I've not a definate grasp on who exactly Beth means by "some people", but am confident she means "liberals".
Scientists don't ever "come up with a theory", they come up with hypotheses. Theories are hypotheses which have stood up to repeated scrutiny and best fit the observations.
Right-wingers such as Beth base their outrage, as we have seen, on imaginary people who hold imaginary opinions, although there may indeed be at least some people holding at once all the opinions they find foul. But in order to view themselves as the silent majority as they do, the imaginary segment becomes in their minds a monolithic force in which all of their grievances are encapsulated as one.
Here, I can imagine that Beth is thinking of scientists who believe Man's activities influence the increased greenhouse gases in the atmosphere and that evolution can produce divergent species no longer able to produce fertile offspring. But that is just a guess. But I really can't argue with her as the only certain assertion she makes is that she's pissed off.
Being pissed off that scientists can confidently say Man attributes to climate change is maybe something Beth could understand if she tried a bit, but it sadly seems that everything Beth sees as wrong with the world can be remedied by voting Republican. She knows that Republicans are angry with liberals, and and that's enough for her. Even if the next Democratic presidential candidate didn't fake a Purple Heart, she still has resons to vote for the opposition.
Labels: conservatism, right wingers, science
It's so easy to be a right-winger
Beth was on a tear,
Well, it didn't take me long to think of another frustrating idea. Some on both the left and right want to give amnesty to illegal immigrants, citing that these people just want to make a living for themselves. Yet, they deny the right to unborn children to make a living EVER. So, just because these illegal people are HERE in this country, they should just automatically be granted citizenship, but a child in the womb of an American woman is HERE (and always has been) in this country but is not a citizen until born.
It wasn't hard for her to "think of another frustrating idea" as her only guiding principal was to get pissed off.

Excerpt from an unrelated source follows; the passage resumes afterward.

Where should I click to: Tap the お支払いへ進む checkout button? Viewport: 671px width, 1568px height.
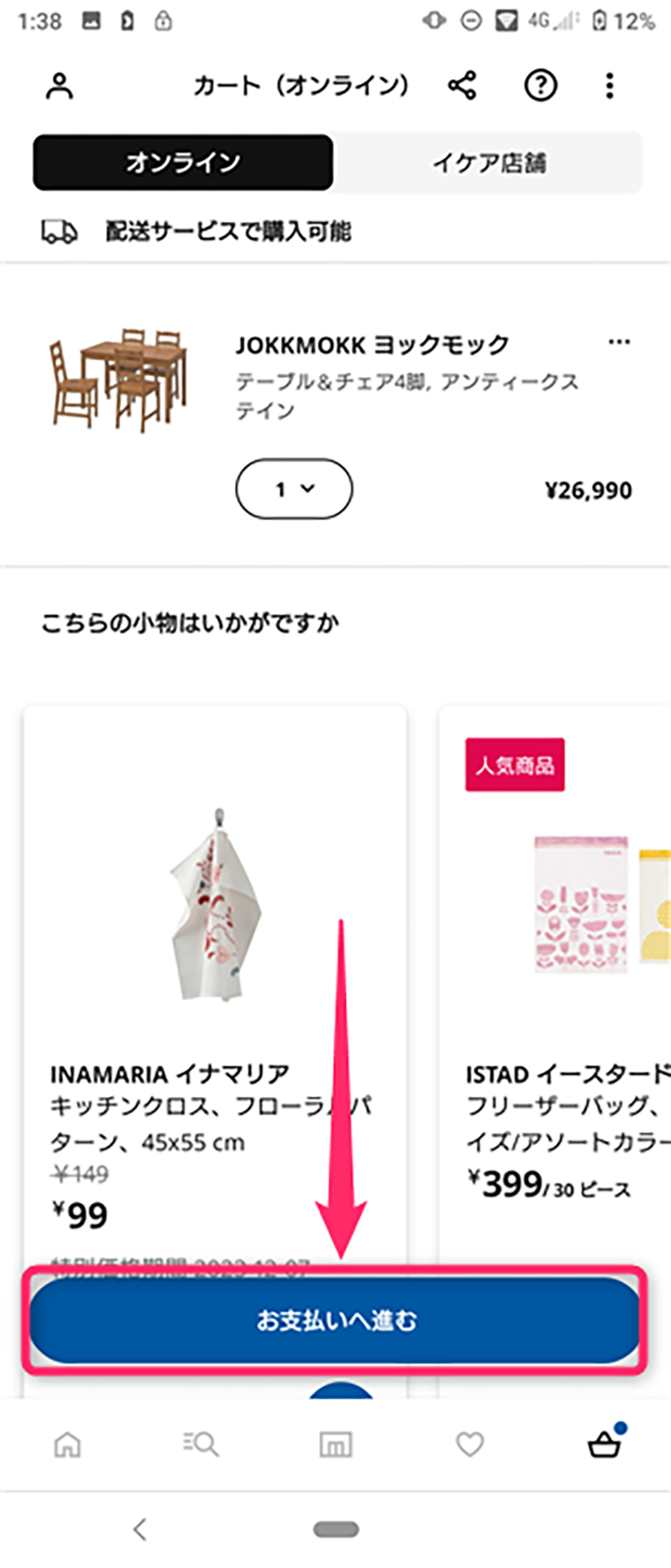pyautogui.click(x=335, y=1321)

First, she thought of immigrants and their supporters - not the west-bound Ellis Island or Plymoth Rock type of immigrants who made us great, but those who ooze northward, unbalancing the westward perfection.
Then she thinks of baby-killers and instead of acting to stop the perceived genocide, she thinks about the liberals who both support legal abortion and allowing undocumented immigrants with jobs to stay at their jobs.
See, it's easy to be a right-winger. You can just sit there and imagine being really pissed off - you don't have to think of solutions to your complaints as you already know it's all the fault of liberals.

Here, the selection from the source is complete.